- Aim of the exercise:
Could you put the records into a numbered list, starting at the line that contains "Task: Open the failure alert bell icon" and running through the end of the records, skipping blank lines and leaving out the pictures?

## start Records supplied

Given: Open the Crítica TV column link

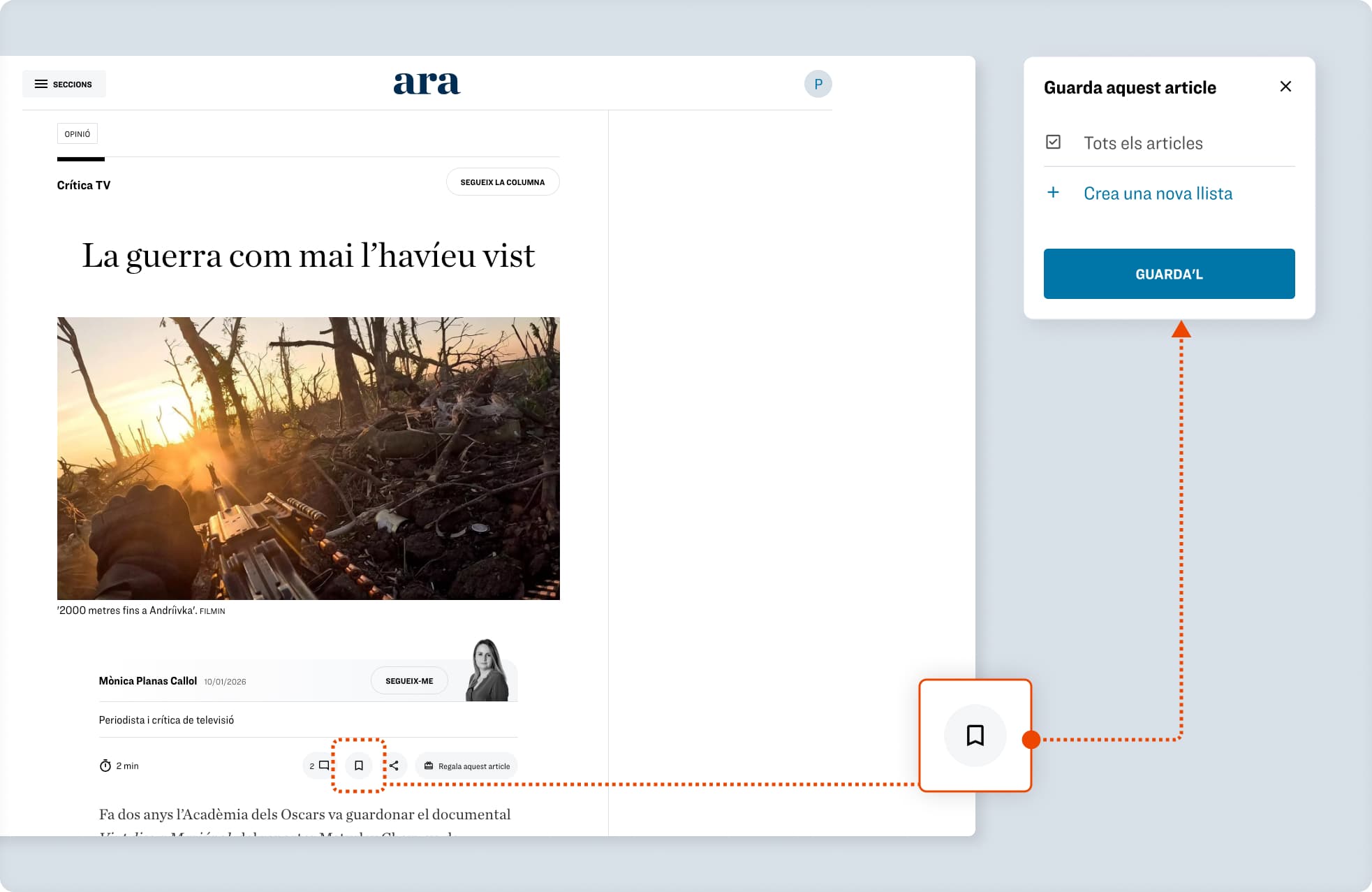Looking at the screenshot, I should coord(84,185).
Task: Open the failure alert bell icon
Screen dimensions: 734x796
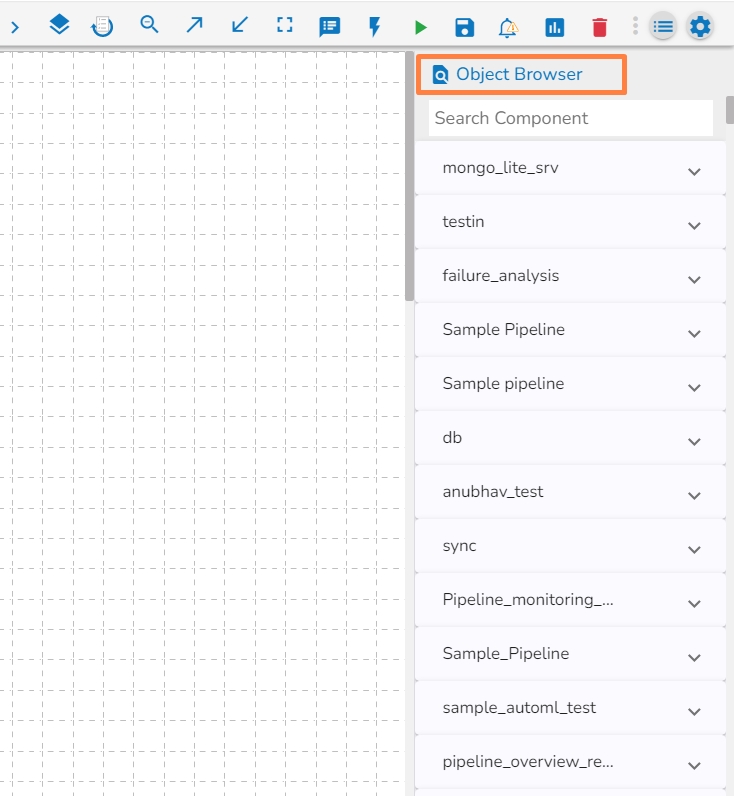Action: click(509, 27)
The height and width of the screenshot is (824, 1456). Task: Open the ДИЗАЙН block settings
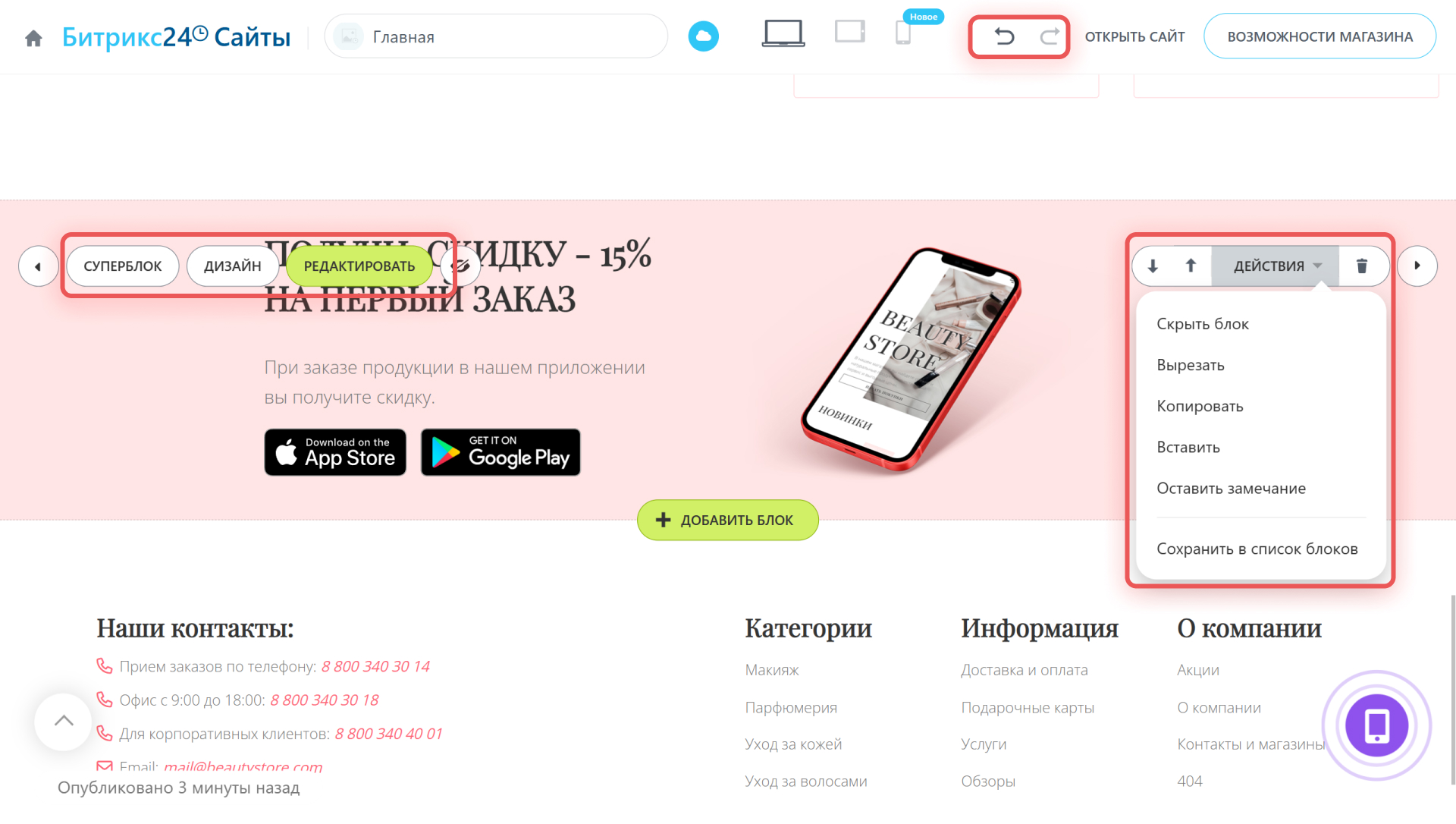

## end Records supplied

- Reply to the exercise:
1. Task: Open the failure alert bell icon
2. Screen dimensions: 734x796
3. Action: click(509, 27)
4. The height and width of the screenshot is (824, 1456). Task: Open the ДИЗАЙН block settings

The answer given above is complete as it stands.